Google Search

Google

Tuesday, August 28, 2007

More on Beware This Little Bee



This is the nasty little bee that I have been trying to identify. As you can see it looks like a miniature Yellow Jacket. That seems to be ware the similarity ends however. Yellow Jackets can sting you a lot of times because they keep their stingers. They also go wild for mountain dew and you can just about clean a whole nest out with a 2 liter bottle with just enough mountain dew in the bottle to drown the bees.

This little bee is different in that it loses its' stinger when it stings and the mountain dew traps don't attract them at all. They do like what comes out of the rear end of the dogs however, and the garbage cans if they smell bad enough. I have also seen them all over some poor leftover that the cat killed. So I guess that you would have to say these bees are scavengers and meat lovers rather than necture lovers.

Yellow Jackets are scavengers themselves as anyone who has ever gone to a park and tried to throw away the picinic garbage can tell you but they will never pass up something sweet even if it kills them.
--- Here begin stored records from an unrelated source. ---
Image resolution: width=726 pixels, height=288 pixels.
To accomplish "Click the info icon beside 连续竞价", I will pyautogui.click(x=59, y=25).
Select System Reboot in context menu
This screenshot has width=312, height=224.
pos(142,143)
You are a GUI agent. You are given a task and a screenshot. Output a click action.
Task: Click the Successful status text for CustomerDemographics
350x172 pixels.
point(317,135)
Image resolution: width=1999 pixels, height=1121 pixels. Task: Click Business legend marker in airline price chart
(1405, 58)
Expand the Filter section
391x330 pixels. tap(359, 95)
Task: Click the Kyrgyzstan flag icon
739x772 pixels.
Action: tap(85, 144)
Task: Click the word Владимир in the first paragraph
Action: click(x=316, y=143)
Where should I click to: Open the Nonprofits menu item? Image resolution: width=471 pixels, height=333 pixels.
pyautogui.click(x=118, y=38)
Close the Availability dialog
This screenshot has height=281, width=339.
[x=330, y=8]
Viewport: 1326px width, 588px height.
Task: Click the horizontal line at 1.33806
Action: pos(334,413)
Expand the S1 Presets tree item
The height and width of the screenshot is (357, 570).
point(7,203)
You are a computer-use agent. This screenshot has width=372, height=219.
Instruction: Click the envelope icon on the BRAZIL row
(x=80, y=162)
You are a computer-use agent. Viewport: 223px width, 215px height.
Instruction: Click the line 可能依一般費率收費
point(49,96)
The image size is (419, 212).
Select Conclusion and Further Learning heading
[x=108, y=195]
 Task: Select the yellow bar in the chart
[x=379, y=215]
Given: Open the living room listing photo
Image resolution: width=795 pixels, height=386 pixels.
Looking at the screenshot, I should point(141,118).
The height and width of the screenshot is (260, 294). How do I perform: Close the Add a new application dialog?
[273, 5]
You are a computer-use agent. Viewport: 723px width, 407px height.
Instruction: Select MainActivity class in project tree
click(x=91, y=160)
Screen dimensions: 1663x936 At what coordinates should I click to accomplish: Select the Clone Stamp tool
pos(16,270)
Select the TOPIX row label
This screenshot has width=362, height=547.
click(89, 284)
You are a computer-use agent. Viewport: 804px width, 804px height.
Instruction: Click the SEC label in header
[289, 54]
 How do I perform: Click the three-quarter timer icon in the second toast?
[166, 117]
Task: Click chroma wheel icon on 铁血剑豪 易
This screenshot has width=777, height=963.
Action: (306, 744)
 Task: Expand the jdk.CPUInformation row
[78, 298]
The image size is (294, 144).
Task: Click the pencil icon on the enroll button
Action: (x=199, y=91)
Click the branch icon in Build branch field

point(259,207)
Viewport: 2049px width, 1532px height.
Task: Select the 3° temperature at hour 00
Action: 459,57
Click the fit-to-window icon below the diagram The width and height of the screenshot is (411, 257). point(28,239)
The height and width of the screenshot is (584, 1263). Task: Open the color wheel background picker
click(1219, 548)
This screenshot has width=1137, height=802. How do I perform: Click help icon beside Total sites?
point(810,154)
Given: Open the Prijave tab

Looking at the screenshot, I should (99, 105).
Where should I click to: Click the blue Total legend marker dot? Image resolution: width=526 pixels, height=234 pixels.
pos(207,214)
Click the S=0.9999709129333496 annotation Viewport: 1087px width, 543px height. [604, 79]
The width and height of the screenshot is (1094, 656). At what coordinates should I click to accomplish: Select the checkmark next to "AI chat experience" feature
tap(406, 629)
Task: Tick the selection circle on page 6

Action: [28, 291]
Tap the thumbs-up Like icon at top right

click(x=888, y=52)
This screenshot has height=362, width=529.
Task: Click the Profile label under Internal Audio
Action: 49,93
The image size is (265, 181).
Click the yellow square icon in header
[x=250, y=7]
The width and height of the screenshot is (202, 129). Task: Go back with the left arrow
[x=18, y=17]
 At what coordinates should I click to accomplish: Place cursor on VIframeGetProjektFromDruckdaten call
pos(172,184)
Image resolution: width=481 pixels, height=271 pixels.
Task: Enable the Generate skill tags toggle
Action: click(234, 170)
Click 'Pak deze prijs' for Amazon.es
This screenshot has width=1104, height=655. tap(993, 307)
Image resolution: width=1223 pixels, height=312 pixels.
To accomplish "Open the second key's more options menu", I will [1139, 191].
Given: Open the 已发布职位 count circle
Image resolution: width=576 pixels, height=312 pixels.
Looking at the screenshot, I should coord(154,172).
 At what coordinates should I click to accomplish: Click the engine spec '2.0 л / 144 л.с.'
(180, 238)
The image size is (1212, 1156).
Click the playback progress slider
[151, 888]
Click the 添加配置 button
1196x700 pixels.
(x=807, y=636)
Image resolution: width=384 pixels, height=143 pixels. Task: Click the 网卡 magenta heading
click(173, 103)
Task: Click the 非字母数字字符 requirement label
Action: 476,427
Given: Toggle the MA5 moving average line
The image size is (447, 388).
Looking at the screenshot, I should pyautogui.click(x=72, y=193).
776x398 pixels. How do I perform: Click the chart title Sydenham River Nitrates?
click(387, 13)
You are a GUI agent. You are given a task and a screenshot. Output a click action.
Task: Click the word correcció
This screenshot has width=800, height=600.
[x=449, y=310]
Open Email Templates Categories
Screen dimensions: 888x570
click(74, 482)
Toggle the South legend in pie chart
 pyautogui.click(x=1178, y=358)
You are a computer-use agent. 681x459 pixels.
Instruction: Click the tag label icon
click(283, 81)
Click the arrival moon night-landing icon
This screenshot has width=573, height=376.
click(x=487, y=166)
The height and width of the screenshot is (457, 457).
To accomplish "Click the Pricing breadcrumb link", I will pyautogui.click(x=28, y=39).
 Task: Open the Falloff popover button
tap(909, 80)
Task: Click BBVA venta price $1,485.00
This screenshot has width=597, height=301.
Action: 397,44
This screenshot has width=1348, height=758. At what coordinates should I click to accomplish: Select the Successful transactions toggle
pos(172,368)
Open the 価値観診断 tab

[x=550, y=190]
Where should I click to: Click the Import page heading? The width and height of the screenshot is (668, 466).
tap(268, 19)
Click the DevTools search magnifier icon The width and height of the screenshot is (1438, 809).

The normal Yellow Jacket is 5/8 inch to 1 inch long. As you can see from the picture these guys are real lucky if they can make it to 3/8 inch long and that may be pushing it since that's a dime that it's next to and they are 1/2 inch accross.

The Cincinnati Zoo gave me a couple of phone numbers to call to try and identify these little monsters and I struck out totally. The only answer I got from them was they have no idea what kind of bee that it was but if it caused that kind of reaction in a dog you sure don't want a child getting stung by one.

DUH NO KIDDING YOU THINK!!!

Personally I almost dropped the phone when the Phd of Entomology made that statement to me.

But he did give me some other choices that I am researching now. They were call local exterminators to see if they have run into them and maybe identified them.
That proved to be pointless because all they said was they could come out and kill them but there would be a hazard fee because of the sting risk. I told them thanks but no thanks I can kill them that's not the point.

The other is more disturbing and I have not downloaded it yet it is a university conference site for identifying the mutations that are occurring in the bees here in the US.

I will write more when I have more information and maybe an answer or two but for now if you see a bee that looks like a baby yellow jacket give it a very wide berth.